Have you ever had a gut feeling that you ignored? In Pages in the Wind, Emily, our heroine, agrees to go on an outing with her father. Sounds good except it isn’t…at seventeen, it is their first time alone. He’s never said a kind word to her. Still, she longs to have a dad and agrees to go. Let’s just say it did not go well:
We stopped at a new red Corvette. The old saying “money can’t buy happiness” didn’t apply to Father. Since retiring from the Navy and inheriting Grandma’s money, he splurged on designer suits, Rolex watches, and now a fancy hot rod.
He swung open the passenger door. “Cool ride, aye?”
“Sure.” I got into the car thinking how his new haircut, suntan, and casual clothes made him appear younger than his fifty years.
He stepped on the gas. “Here we go!”
“Yeah,” I said, cringing at my one-word vocabulary.
He chatted about the car, from the V8 engine, the chrome grill, the convertible top, and the top-of-the-line options. He drove ten miles over the speed limit, which made the cabin roar. I nodded with a steady stream of “wows” and “cools.” If he rattled off car features all night, right down to the top stitching on the seats, that would be perfect because we had nothing in common, and I wouldn’t have to talk much.
He turned down an isolated road. I glanced at him and wondered why he stopped talking. The road had no streetlights. No porch lights. In spite of the unlit street, he did not slow down.
My muscles tensed. The headlights on his sports car beamed like dull flashlights into the darkness. The road was narrow with shadows of vegetation on both sides. No other cars were on the road. Father drove in silence with his eyes straight ahead.
The wind whipped through the ragtop as adrenaline pumped through my body. I had to think fast. Clues I hadn’t thought of before now seemed obvious. He had never taken me anywhere alone before tonight. I’d never seen the car before so he probably rented it. He drove fast. Too fast to survive a fall. He had planned the outing for one reason.
He’s going to murder me.
Brooklyn Bitters, my upcoming book due out this summer, deals with lies, alliances, love, and family loyalty. It’s a character-driven read. In this scene, the main character deals with a range of emotions as she comes face-to-face with her mother’s awakening from a long term coma.
I peered into the darkness for her eyes. Spontaneous whimpers escaped my lips as I held my breath, trying to remain calm and not frighten her. Night had grabbed the light from the room, making it hard to see the outline of her face. But turning on a lamp would splinter the moment and startle her. I don’t know why, but the vision of a newborn seized from a mother’s womb flashed through my mind. The babies always, always cried.

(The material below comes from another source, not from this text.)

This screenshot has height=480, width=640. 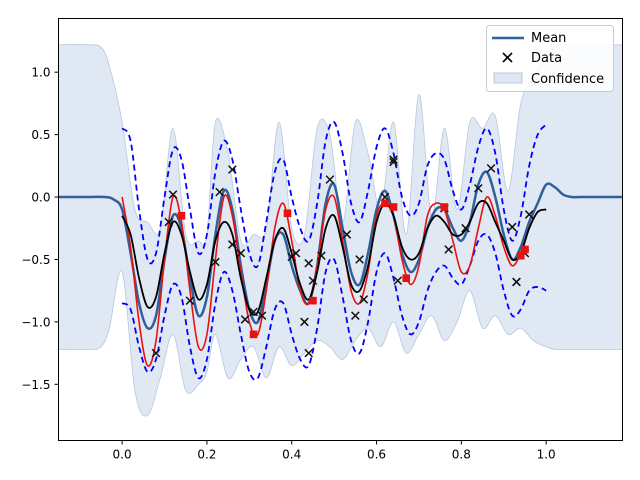 I want to click on x-tick-label: 0.2, so click(x=206, y=455).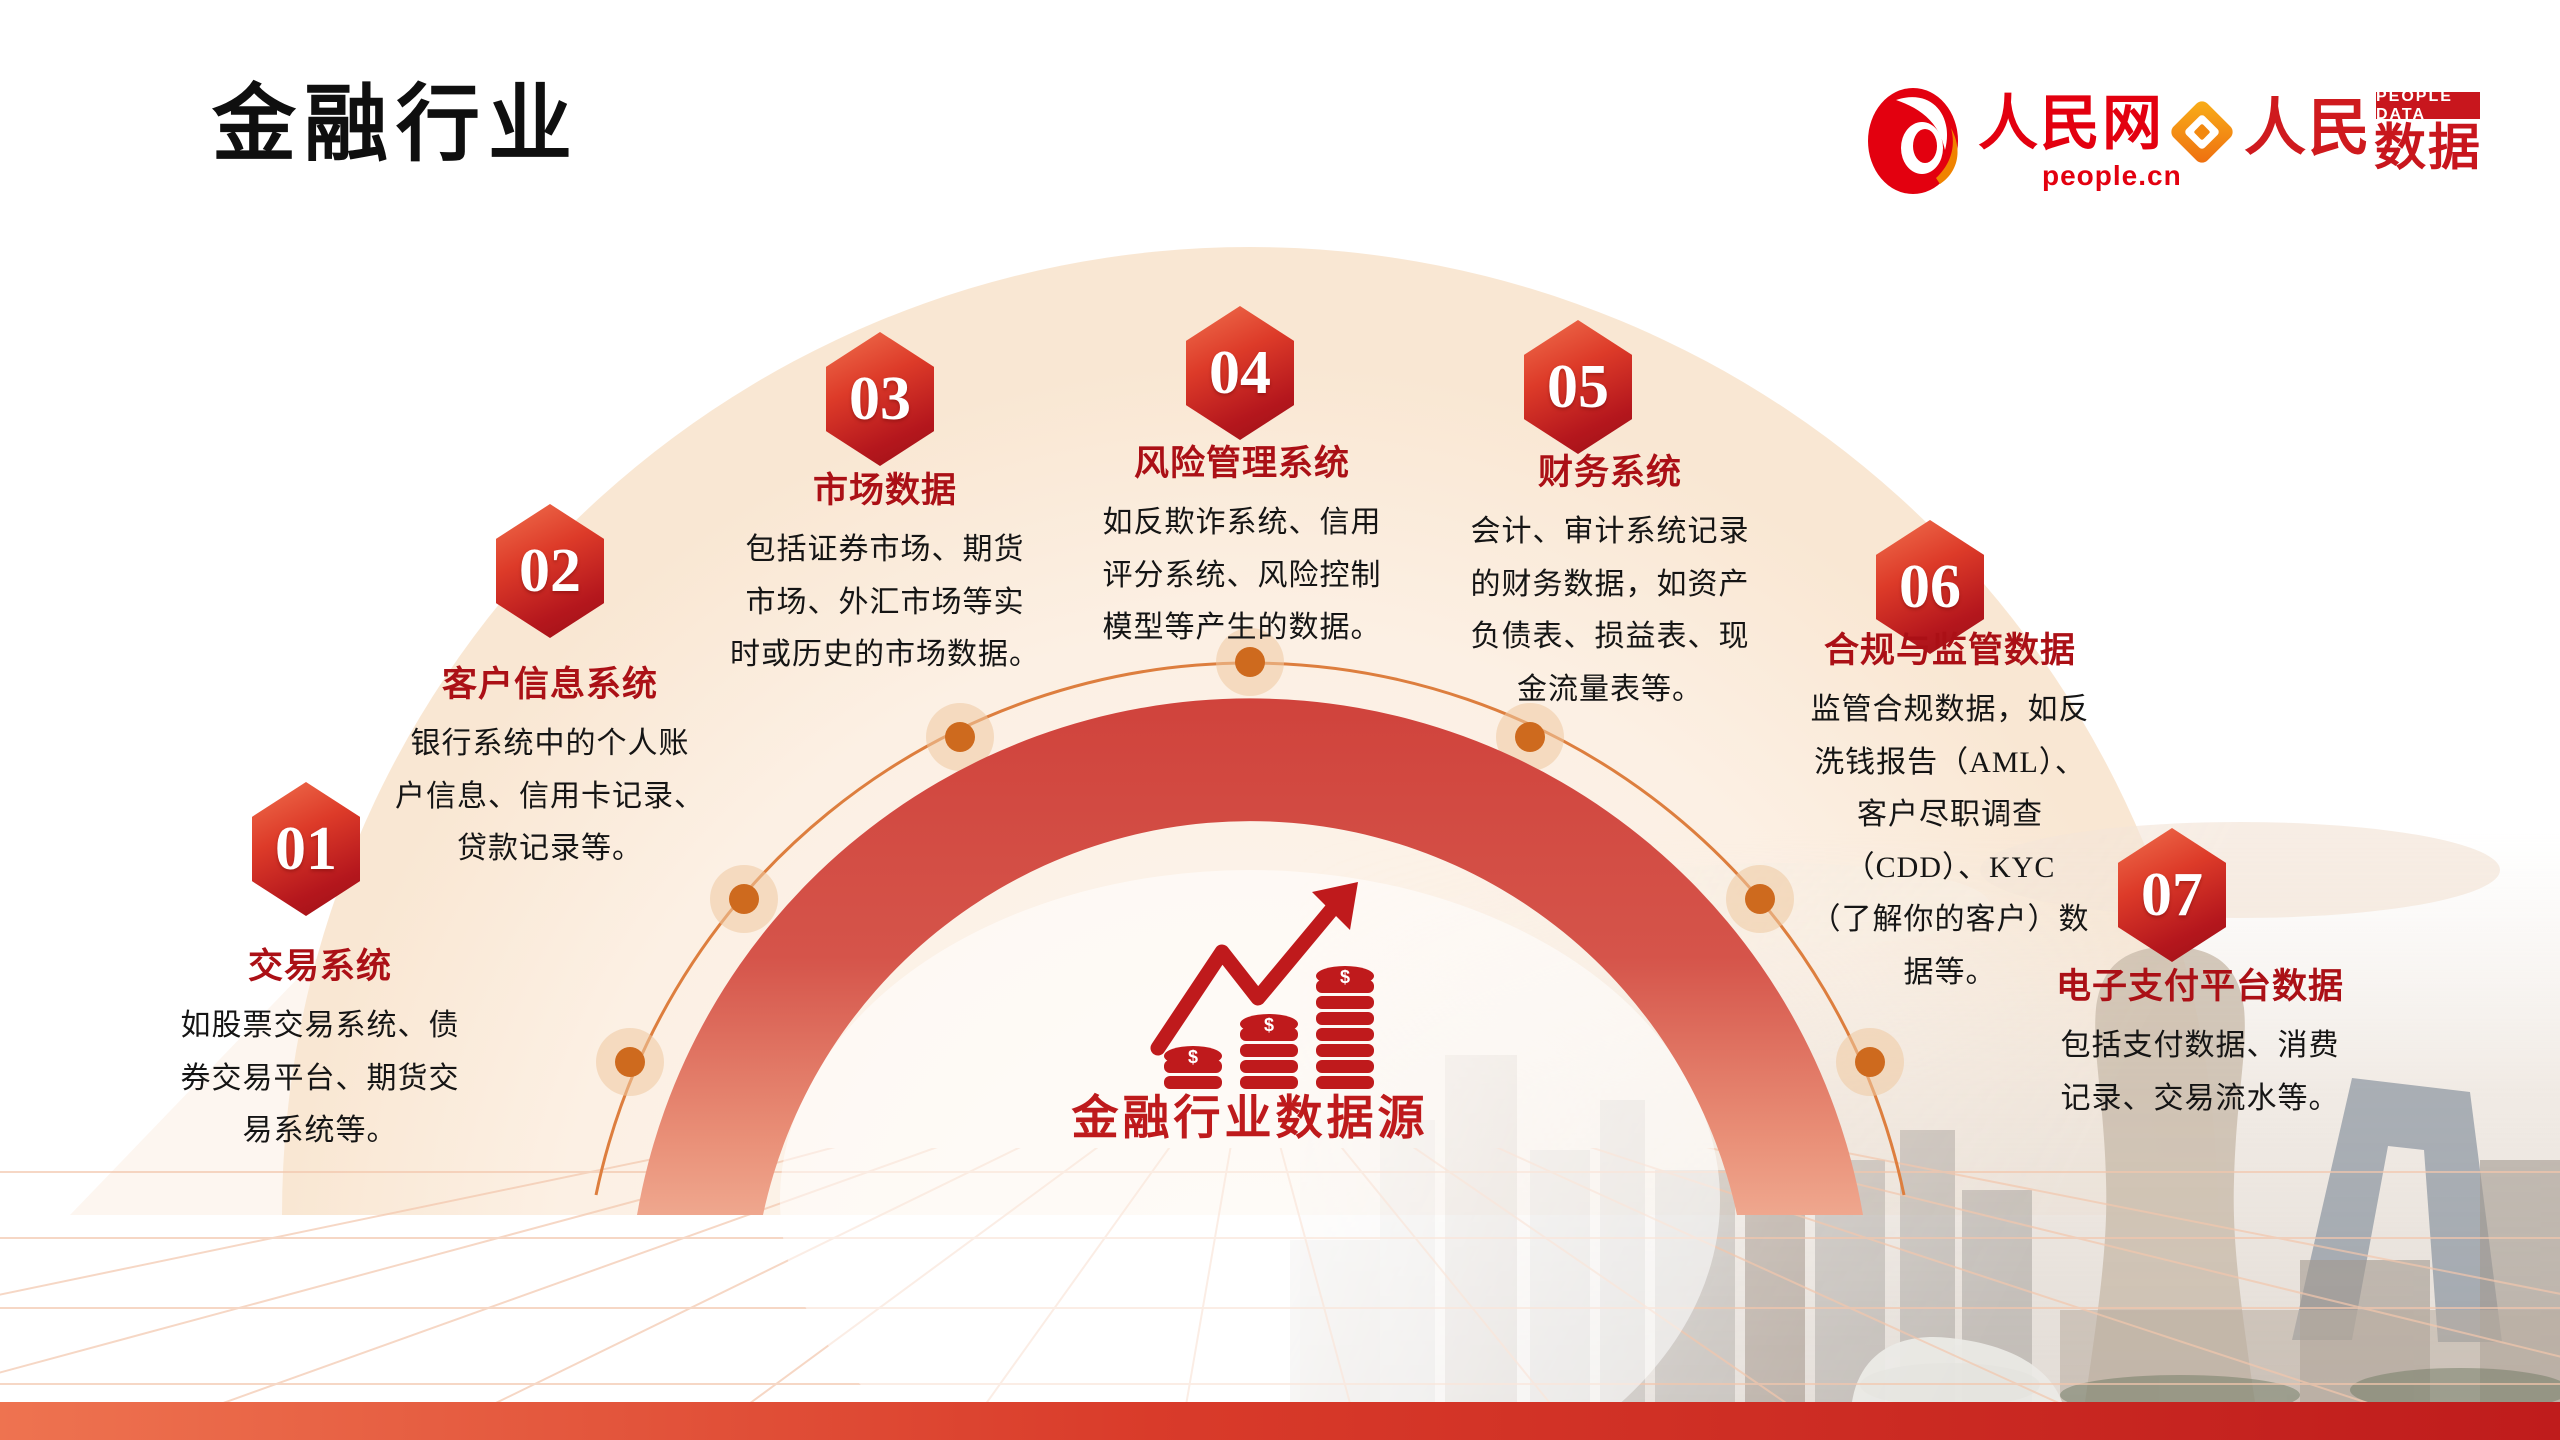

Villains. They’re interesting to write and sometimes fun to hate. My upcoming book, Brooklyn Bitters, has a “love to hate” villain. The villain in Pages in the Wind, however, is evil. He makes you uncomfortable and can bring up some intense feelings. In this passage, Emily walks in on the villain who is about to manipulate her:
I stepped into the front room and rolled my eyes, recognizing Father’s Pierre Cardin slacks underneath a newspaper. I tried to sneak past him.
I cringed at the sound of paper crumpling.
“What are you doing?” he asked. He smoothed the newspaper and placed it on the coffee table.
“Not much.” The question and the folded paper told me he wanted a confrontation. I didn’t. I decided to do my time and leave quickly. Indifference was my best weapon. Of course, it’s play-acting because every word he had ever said to me was like stepping on dog feces; no matter how hard I scraped the bottom of my shoe, it still stunk.
He looked like he’d just returned from the stylist; his hair was short on the sides and wavy on top. He wore a fitted yellow shirt, slacks, and a two-toned belt, which matched his expensive Italian shoes. I chewed the inside of my mouth to prevent the scowl that begged to come out. He enjoyed Grandma’s money, and all he ever did for her was change a few light bulbs and beat her granddaughter.